After signing on for a two-year stint leading R&D and technology acquisition programs for the US Air and Space Force, Dunlap resigned from his CAO position this week, three years and four months after his entry into office. In an open letter share on LinkedIn, he reviews his achievements and offers advice to his colleagues.
He asked them to fight for structural change in how the Department of Defense spends its technology budget. As chief architect, Dunlap said he helped manage more than $70 billion in US Air and Space Force spending during his time. Instead of trying to build everything it can from scratch, the DoD should use more off-the-shelf components from commercial vendors, where possible, to integrate new functionality faster, a- he writes. The same goes for commercial services, provided they are thoroughly audited for security and privacy issues.
Dunlap listed a number of projects he was proud of, including achieving secure communication of classified information between devices via commercial satellites, shooting down a cruise missile from the ground using AI and 5G, and reducing kill chain times in a “critical defense mission” from 16 minutes to 16 seconds. That said, it faced an uphill battle fraught with “widespread technological issues” and “a number of institutional issues,” he wrote.
“I naively thought that resurrecting the DoD with innovation and speed, solving intractable decades-old problems, and getting the combat technology they needed and loved would be enough. However…structural change is needed… To borrow an analogy from the personal computer world, DoD suffers from an acquisition “blue screen of death” that requires more of a repair of the proverbial DoD hard drive, not just a reboot,” he said. for follow-up.
In short, the Pentagon should stop always “reinventing the wheel”, or risk falling behind in technological innovation.
Modernizing the DoD to better support advanced capabilities like 5G and machine learning will not be enough to make the United States more competitive. The DoD’s internal culture also needs to change, though he acknowledged it’s a daunting job, given the glacial pace of government.
Of the “structural changes I’ve made over the past three years” he listed, “these are only beginning to turn the script around.
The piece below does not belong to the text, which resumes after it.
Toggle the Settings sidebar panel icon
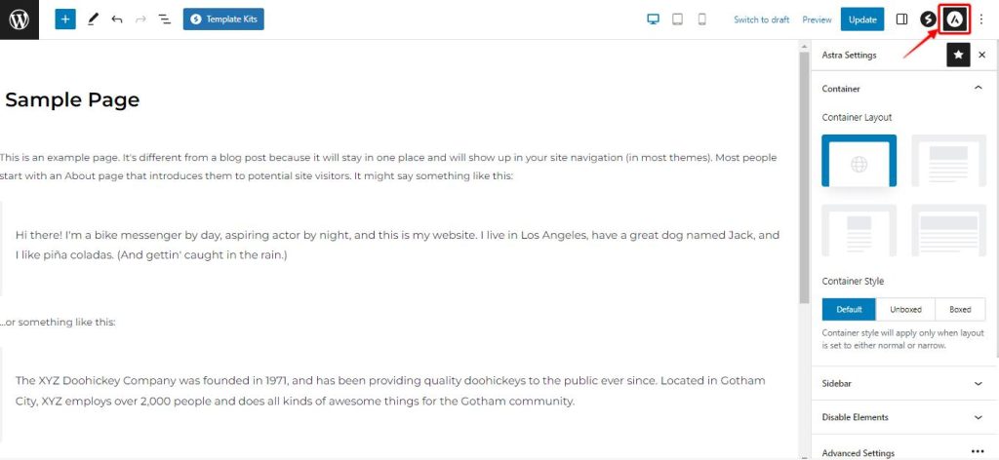Viewport: 999px width, 460px height. 901,19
There’s still a long way to go if the DoD is to regain its technological edge. which is shrinking.”
He pleaded with service members to stop the bureaucratic infighting and focus more on delivering products to defend the country. “We are behind on the commercial basis in key areas, so we need to catch up,” he said. added at Bloomberg. Catching up will be difficult, however, if staff continue to “compete with each other, while [they] should compete with China.”
The Ministry of Defense suffers from a series of technological problems, in addition to procurement. Previously published open letters and resignations revealed that employees had to struggle with old, slow computers that would crash if they tried to use Microsoft Excel or send an email. Cell phone use is also restricted.
“Ironically, as I write this, I received a notification that the phone lines are down at the Pentagon IT Help Desk. Phone lines down? It’s 2022, folks,” wrote Dunlap on LinkedIn. The department desperately needs to embrace the “Silicon Valley mentality and capability” to overcome its technology shortcomings, he said. More time and effort should be spent developing new products and hiring top talent at a faster pace.